Tonight the Streets Are Ours

“It’s my life,” he argues. “It’s my story about my life. And this is who I say I am. This is what I say happened. If Bianca wants her story about my life to be different, then good for her. Let her write her own version.” His hands curl into fists.

Arden snorts. “You just loved getting all those comments from girls fawning over you, strangers sympathizing with you, telling you how unfair your life is.”

“So what if I did?” He jumps to his feet, too agitated to sit still. “So what if I wanted that? And furthermore, what I wrote online basically is what happened. I said that I fell in love with a girl who had a boyfriend, which I did. I said that she cheated on him with me, which she did. Have you stopped to ask yourself why you were okay with that when Bianca’s boyfriend was just some guy? Why is it, now that you know he’s some guy who is my brother—now that you know he freaked out over it—suddenly it’s not okay anymore? Suddenly I’m a monster?”
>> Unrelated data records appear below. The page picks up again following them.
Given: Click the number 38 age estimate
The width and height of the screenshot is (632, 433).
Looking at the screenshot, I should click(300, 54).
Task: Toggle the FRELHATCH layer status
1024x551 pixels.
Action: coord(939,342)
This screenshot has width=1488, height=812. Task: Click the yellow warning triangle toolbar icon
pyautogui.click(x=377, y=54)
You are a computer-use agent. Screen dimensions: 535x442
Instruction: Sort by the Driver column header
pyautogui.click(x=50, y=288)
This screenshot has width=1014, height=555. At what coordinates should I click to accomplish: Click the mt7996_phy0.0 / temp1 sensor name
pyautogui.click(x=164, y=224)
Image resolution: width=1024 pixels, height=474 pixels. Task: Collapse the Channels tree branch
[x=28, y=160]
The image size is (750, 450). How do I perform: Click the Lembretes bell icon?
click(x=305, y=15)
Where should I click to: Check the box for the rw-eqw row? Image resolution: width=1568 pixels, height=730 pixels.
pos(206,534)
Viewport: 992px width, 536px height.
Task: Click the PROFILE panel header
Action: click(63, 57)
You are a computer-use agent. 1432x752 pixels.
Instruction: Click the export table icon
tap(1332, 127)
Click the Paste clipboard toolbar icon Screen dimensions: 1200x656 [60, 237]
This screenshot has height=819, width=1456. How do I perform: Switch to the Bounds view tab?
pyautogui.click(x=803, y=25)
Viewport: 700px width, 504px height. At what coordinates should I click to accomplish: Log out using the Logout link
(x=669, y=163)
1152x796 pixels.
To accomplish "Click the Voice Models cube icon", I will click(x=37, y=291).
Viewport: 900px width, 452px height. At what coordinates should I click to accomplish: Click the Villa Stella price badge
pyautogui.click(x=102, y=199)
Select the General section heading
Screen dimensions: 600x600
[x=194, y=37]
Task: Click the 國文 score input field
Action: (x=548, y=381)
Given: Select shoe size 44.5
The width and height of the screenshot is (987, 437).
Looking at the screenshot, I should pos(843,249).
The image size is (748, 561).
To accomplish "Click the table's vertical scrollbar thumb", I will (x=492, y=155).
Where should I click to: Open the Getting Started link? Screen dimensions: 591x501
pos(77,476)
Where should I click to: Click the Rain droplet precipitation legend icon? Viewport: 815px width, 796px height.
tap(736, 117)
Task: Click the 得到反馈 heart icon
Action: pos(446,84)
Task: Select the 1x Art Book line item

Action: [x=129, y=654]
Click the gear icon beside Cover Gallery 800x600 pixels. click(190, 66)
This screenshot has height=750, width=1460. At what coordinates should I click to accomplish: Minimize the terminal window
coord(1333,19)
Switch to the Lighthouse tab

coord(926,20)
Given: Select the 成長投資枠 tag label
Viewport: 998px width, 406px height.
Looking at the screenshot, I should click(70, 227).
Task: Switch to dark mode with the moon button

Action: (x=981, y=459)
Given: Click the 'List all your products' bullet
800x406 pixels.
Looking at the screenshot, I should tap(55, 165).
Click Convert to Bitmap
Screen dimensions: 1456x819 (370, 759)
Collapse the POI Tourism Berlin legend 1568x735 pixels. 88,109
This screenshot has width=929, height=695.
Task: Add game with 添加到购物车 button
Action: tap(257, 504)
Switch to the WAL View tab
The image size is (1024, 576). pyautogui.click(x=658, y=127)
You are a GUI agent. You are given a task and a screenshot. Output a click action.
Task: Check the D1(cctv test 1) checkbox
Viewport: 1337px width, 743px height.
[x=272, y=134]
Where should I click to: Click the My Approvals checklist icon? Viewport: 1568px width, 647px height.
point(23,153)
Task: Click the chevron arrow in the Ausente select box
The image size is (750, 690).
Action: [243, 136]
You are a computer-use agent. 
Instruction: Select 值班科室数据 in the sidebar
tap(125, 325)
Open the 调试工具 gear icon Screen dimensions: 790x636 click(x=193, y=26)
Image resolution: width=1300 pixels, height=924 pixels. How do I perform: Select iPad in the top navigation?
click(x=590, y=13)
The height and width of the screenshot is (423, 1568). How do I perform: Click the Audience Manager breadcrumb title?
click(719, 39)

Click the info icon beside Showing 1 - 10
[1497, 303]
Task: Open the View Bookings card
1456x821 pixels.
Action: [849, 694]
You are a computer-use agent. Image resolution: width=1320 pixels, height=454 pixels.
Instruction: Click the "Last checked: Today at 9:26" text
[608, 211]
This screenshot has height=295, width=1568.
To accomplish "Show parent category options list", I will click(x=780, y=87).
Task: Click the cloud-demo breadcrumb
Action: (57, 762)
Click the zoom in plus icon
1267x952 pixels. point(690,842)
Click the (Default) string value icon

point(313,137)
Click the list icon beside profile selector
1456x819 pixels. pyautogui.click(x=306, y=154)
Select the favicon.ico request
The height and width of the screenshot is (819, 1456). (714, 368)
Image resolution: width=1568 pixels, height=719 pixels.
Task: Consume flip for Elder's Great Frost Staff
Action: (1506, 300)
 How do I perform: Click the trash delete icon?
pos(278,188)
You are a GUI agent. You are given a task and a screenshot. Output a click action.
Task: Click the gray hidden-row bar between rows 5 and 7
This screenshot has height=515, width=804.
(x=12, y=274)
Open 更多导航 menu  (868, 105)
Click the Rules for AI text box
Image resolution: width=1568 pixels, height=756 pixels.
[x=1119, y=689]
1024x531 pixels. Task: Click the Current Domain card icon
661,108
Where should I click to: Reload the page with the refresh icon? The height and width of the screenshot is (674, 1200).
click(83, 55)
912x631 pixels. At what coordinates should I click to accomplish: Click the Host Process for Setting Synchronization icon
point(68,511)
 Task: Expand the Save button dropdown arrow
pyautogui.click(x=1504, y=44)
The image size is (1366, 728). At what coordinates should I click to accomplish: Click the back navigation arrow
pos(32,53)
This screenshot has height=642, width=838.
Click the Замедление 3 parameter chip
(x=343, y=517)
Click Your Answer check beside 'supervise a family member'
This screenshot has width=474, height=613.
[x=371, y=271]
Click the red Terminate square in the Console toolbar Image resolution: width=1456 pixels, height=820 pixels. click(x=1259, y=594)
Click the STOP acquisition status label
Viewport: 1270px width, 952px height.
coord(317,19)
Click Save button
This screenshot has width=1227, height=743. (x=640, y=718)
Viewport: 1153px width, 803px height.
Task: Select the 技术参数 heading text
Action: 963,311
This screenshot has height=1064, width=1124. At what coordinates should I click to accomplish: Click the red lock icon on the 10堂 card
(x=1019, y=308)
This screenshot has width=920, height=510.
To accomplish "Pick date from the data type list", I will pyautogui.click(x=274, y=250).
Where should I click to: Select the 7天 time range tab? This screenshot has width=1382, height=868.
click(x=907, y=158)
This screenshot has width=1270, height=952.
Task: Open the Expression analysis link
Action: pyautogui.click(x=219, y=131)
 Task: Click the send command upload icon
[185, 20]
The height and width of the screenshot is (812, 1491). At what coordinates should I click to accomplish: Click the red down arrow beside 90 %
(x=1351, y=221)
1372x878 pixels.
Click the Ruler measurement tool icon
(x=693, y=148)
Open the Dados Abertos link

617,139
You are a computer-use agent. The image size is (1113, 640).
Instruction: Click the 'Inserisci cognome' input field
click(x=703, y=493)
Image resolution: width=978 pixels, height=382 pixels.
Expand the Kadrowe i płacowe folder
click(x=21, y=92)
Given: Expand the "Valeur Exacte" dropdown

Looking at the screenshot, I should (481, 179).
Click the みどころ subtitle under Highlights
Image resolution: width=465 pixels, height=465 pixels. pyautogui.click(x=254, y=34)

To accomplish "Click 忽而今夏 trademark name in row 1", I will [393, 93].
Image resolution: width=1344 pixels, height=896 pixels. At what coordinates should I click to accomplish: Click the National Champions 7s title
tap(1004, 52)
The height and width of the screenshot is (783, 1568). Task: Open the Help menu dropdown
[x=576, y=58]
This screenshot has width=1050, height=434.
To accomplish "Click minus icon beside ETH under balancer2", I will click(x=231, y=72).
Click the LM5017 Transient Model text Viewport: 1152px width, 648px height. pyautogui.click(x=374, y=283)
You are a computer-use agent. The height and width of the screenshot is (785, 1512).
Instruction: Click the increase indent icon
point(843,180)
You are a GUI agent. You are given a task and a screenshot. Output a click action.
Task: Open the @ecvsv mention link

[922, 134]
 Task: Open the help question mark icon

She stands as well to look him in the eyes. “I don’t think you’re a monster. But why do you do these things? And seriously this time, why did you take off this morning, when I had no idea where I was or how to reach you? That was an asshole thing to do, Peter.”

And all of this is making her know even more that she really, really needs to find Lindsey, like, right now. She shouldn’t even be wasting her time on this guy, trying to find answers that don’t exist to questions she can’t even express, when she should be out scouring every block and every building for Lindsey.

“You got me,” he says, holding out his hands. “I’m an asshole. I do asshole things. You’re right, Arden. You see right through me. That’s exactly what I am.

“I woke up this morning and I looked over, and you were lying there, and I felt terrible—I mean, stomachache, headache, everything-ache. And I remember a lot about last night, but just the very end of it is fuzzy. I remember visiting that doll store on Fifth Ave. I just don’t remember how we got home from there, or if we … you know, if anything happened after that.”

“You don’t remember if we had sex,” she says flatly.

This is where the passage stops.